ANCHORAGE - The last minute plan from the U.S. House of Representatives that narrowly avoided the "fiscal cliff," or automatic tax increases and federal spending cuts, has wide implications, especially in Alaska, where one third of the work force is employed by the government.

An estimate from George Mason University put the potential Alaska job losses at about 10,000 jobs, something that would resonate through the economy of the state. "That's a big role in our economy, those would have been paychecks lost. And that would have had a very quick noticeable effect in our economy," said economist Neal Fried, with the Alaska Department of Labor.

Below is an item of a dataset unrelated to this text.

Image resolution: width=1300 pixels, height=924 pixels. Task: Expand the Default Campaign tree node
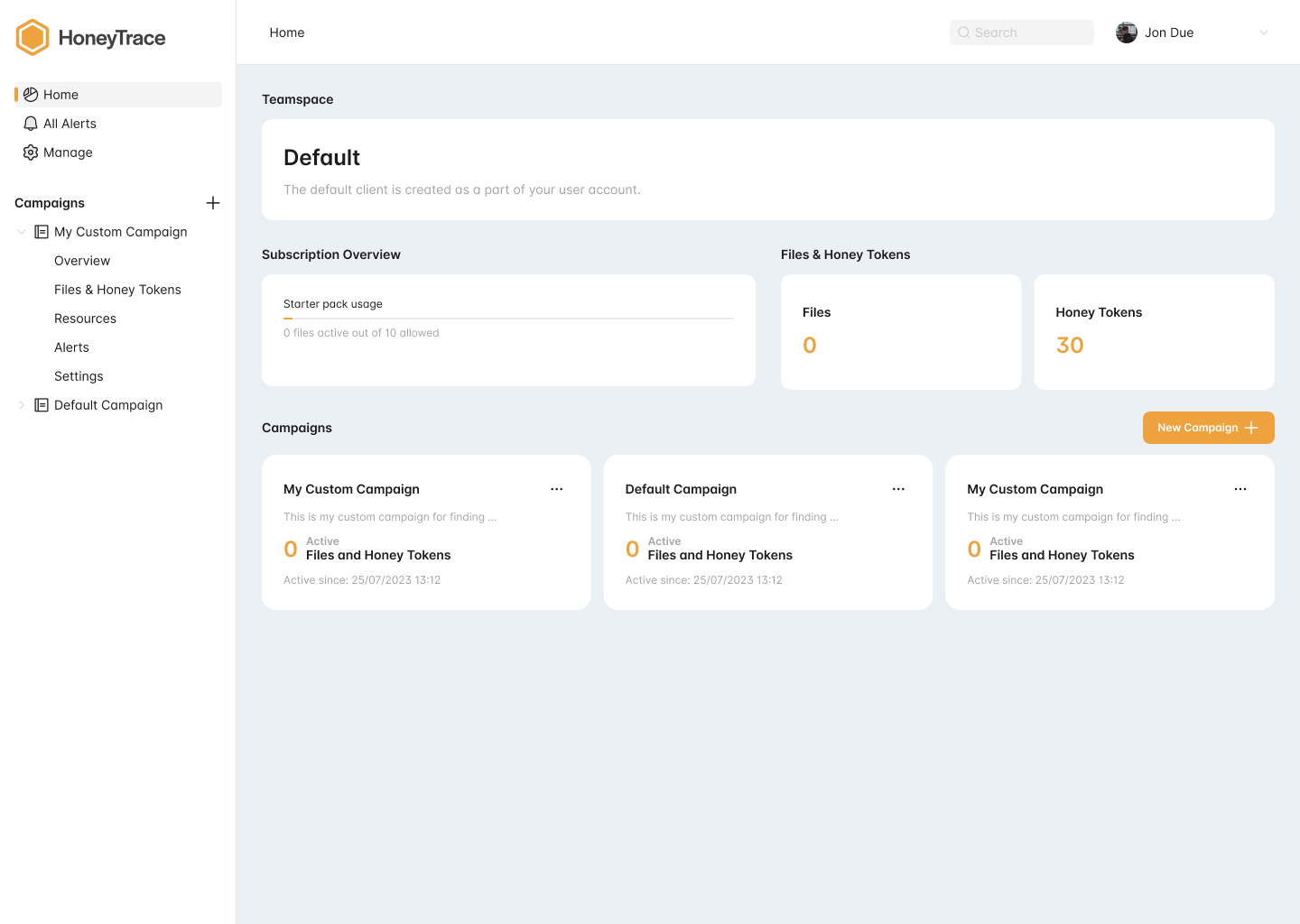22,405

The solution, which is temporary, doesn't cut federal jobs, but it does raise taxes. Americans will be paying an additional two percent on their income toward Social Security in 2013. The guidelines for payroll clerks aren't final yet. Carmen Fisher, who co-owns Once in a Blue Moose, said this year's first payroll has been especially stressful. "It's just been wait and see. We have no idea how to prepare," she said, as she prepared payroll a few days later than usual in anticipated of changing laws. She said her biggest hope was that there wouldn't be drastic changes -- and it looks like there won't be.

Fisher, like many Americans, won't have to worry about sweeping changes, at least until the next big decision in Washington: the February decision on the debt ceiling, which is the amount of money the government is allowed to legally borrow.